LB: Do you want me to have enemies in my own family?? No, really, I can't answer that. Every release has its own story. A personal link. I only release music that I deeply love. My inspiration is the '70s French label Saravah Records. Like I heard Pierre Barouh say, "Even if someone could prove to me that an album can sell three million copies, if I don't love the music, I won't release it." So, they're all my favorite.

CO: Why did you decide to take the label on the road for your fifteenth anniversary?

LB: We've always organized label nights and events in Paris, and every two to three years, in different places. Last time was in Théâtre du Châtelet, probably the most beautiful theater in Paris. Last year, I thought, "We have artists coming from the whole world, our music is listened to everywhere, so we should try to do a Nø Førmat! Festival abroad, in different cities, different countries." London and New York were the first to sort out, then Cully Jazz in Switzerland. I approached Nuits de Fourvière in Lyon because it's one of my favorite festivals, and Richard Robert is my favorite programmer. And then I wanted to set up something in Africa. Stéphanie Suffren in Kinshasa proposed doing a special night during her festival Jazzkif, and that was the best opportunity. We just did it and it was an amazing experience.

CO: Your label relies on the sales of beautifully designed vinyl and CD sets. How have you been able keep up interest for these products in an increasingly digitized world?

LB: Nothing compares to a nicely printed book, a beautiful vinyl, or a craft serigraphy. Digital can't beat that! Five years ago, we launched our subscription called "Pass Nø Førmat!." It's a kind of "all access" to the label. People pay a yearly 50 flat fee, and they receive all our products released in that year without knowing in advance what music what objects they will receive.
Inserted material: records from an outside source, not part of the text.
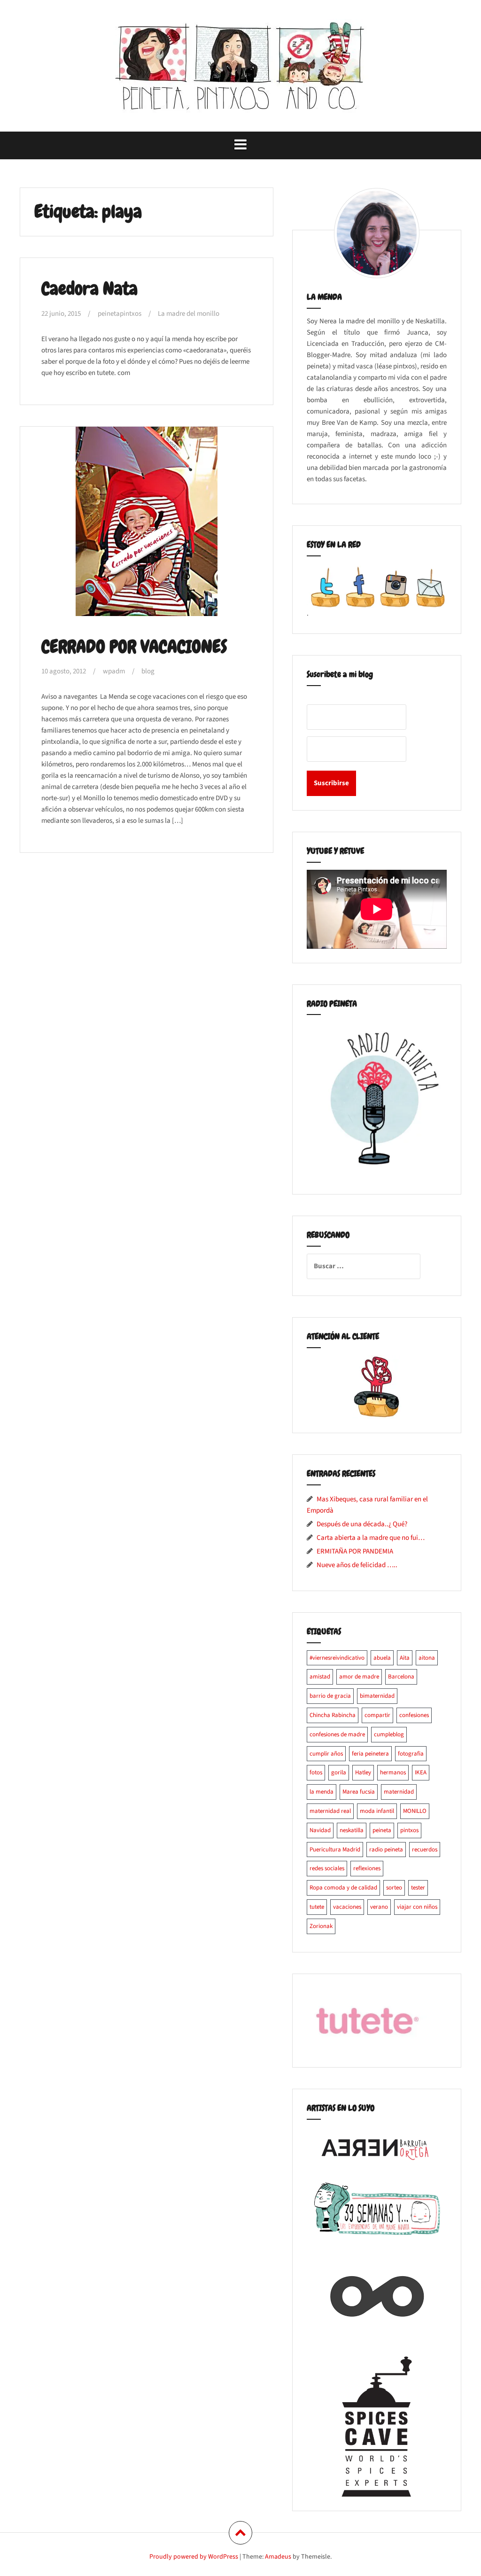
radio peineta (386, 1849)
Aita (405, 1658)
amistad (320, 1676)
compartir (377, 1715)
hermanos (393, 1772)
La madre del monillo (188, 314)
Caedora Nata (89, 288)
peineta (381, 1830)
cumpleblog (389, 1734)
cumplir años (326, 1753)
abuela (382, 1658)
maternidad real (330, 1811)
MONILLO (415, 1811)
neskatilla (352, 1830)
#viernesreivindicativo (337, 1658)
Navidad (320, 1830)
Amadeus (278, 2556)
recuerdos (424, 1849)
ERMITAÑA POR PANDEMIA (355, 1551)
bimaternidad (377, 1696)
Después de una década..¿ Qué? (362, 1524)
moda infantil (377, 1811)
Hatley (363, 1772)
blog (148, 671)
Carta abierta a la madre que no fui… (371, 1538)
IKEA (421, 1772)
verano (379, 1907)
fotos (316, 1772)
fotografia (411, 1753)
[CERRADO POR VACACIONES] (149, 527)
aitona (427, 1658)
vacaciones (347, 1907)
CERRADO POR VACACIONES (134, 646)
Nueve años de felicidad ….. (357, 1565)
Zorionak (321, 1926)
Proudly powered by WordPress (193, 2556)
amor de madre (359, 1676)
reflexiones (366, 1868)
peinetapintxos (119, 314)
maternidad (399, 1792)
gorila (338, 1772)
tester (418, 1887)
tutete (317, 1907)
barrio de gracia (330, 1696)
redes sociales (327, 1868)
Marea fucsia (358, 1792)
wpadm (114, 671)
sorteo (394, 1887)
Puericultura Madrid (335, 1849)
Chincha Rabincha (333, 1715)
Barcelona (401, 1676)
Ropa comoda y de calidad (343, 1887)
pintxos (409, 1830)
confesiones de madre (337, 1734)
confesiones (414, 1715)
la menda (322, 1792)
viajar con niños (417, 1907)
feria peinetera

Surprisingly, each year, the number of subscribers increases, as if the more digitized the world is, the more some people are sensitive to beautiful physical products. Which is kind of natural in a way!

CO: Has the label achieved everything you thought it would in fifteen years?

LB: I really didn't think it would last that long, survive the industry crisis, and that we would release 47 albums! Now, I would like the amount of "Pass Nø Førmat!" subscribers to increase so that the economic independence of the label is guaranteed by these subscribers. I don't want to depend on sales quantities or streaming figures at all, only on the quality of the music. Quality over quantity.

CO: What is your dream for Nø Førmat! over the next fifteen years?

LB: Keeping on the same path, with the same enthusiasm and pleasure. Just on a slightly slower tempo, with less rush.

CO: What advice would you have given yourself fifteen years ago, when you started Nø Førmat!?

LB: Don't worry, bro! Be happy!


Chinekwu Osakwe is a writer for Lincoln Center for the Performing Arts.